WHAT TO DO: Can you print all of the data below line for line, without changing a single character?

EXERCISE MATERIAL:
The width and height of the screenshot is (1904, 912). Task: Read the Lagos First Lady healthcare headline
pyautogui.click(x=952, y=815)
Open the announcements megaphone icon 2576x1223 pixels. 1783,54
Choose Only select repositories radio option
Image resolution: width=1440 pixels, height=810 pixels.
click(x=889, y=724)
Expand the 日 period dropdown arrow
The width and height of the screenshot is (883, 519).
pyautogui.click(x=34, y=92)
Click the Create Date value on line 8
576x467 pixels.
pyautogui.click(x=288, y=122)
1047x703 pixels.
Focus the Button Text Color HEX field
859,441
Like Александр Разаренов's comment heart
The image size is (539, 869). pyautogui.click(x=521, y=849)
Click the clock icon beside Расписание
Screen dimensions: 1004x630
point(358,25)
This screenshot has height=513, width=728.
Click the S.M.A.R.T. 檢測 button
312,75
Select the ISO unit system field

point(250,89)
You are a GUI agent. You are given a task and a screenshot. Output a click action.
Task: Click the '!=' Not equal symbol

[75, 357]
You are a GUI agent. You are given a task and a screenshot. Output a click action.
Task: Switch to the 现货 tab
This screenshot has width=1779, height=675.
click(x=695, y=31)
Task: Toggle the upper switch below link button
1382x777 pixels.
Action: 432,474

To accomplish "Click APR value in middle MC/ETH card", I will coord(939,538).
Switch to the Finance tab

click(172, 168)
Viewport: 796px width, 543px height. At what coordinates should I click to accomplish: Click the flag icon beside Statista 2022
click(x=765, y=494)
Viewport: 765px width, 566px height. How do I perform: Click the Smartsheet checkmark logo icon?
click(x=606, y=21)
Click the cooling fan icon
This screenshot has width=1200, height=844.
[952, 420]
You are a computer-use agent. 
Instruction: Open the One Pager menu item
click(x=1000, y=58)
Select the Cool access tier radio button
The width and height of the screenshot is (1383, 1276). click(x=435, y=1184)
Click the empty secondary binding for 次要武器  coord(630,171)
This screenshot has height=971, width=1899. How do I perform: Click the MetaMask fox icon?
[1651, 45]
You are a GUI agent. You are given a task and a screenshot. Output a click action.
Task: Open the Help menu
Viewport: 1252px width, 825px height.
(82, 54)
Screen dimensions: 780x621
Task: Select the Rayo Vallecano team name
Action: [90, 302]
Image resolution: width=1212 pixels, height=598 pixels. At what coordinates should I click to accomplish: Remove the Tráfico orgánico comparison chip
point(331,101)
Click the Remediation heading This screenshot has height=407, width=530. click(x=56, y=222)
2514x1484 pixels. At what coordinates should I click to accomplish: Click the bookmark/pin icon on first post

ANSWER FOR THE TASK:
The width and height of the screenshot is (1904, 912). Task: Read the Lagos First Lady healthcare headline
pyautogui.click(x=952, y=815)
Open the announcements megaphone icon 2576x1223 pixels. 1783,54
Choose Only select repositories radio option
Image resolution: width=1440 pixels, height=810 pixels.
click(x=889, y=724)
Expand the 日 period dropdown arrow
The width and height of the screenshot is (883, 519).
pyautogui.click(x=34, y=92)
Click the Create Date value on line 8
576x467 pixels.
pyautogui.click(x=288, y=122)
1047x703 pixels.
Focus the Button Text Color HEX field
859,441
Like Александр Разаренов's comment heart
The image size is (539, 869). pyautogui.click(x=521, y=849)
Click the clock icon beside Расписание
Screen dimensions: 1004x630
point(358,25)
This screenshot has height=513, width=728.
Click the S.M.A.R.T. 檢測 button
312,75
Select the ISO unit system field

point(250,89)
You are a GUI agent. You are given a task and a screenshot. Output a click action.
Task: Click the '!=' Not equal symbol

[75, 357]
You are a GUI agent. You are given a task and a screenshot. Output a click action.
Task: Switch to the 现货 tab
This screenshot has width=1779, height=675.
click(x=695, y=31)
Task: Toggle the upper switch below link button
1382x777 pixels.
Action: 432,474

To accomplish "Click APR value in middle MC/ETH card", I will coord(939,538).
Switch to the Finance tab

click(172, 168)
Viewport: 796px width, 543px height. At what coordinates should I click to accomplish: Click the flag icon beside Statista 2022
click(x=765, y=494)
Viewport: 765px width, 566px height. How do I perform: Click the Smartsheet checkmark logo icon?
click(x=606, y=21)
Click the cooling fan icon
This screenshot has width=1200, height=844.
[952, 420]
You are a computer-use agent. 
Instruction: Open the One Pager menu item
click(x=1000, y=58)
Select the Cool access tier radio button
The width and height of the screenshot is (1383, 1276). click(x=435, y=1184)
Click the empty secondary binding for 次要武器  coord(630,171)
This screenshot has height=971, width=1899. How do I perform: Click the MetaMask fox icon?
[1651, 45]
You are a GUI agent. You are given a task and a screenshot. Output a click action.
Task: Open the Help menu
Viewport: 1252px width, 825px height.
(82, 54)
Screen dimensions: 780x621
Task: Select the Rayo Vallecano team name
Action: [90, 302]
Image resolution: width=1212 pixels, height=598 pixels. At what coordinates should I click to accomplish: Remove the Tráfico orgánico comparison chip
point(331,101)
Click the Remediation heading This screenshot has height=407, width=530. click(x=56, y=222)
2514x1484 pixels. At what coordinates should I click to accomplish: Click the bookmark/pin icon on first post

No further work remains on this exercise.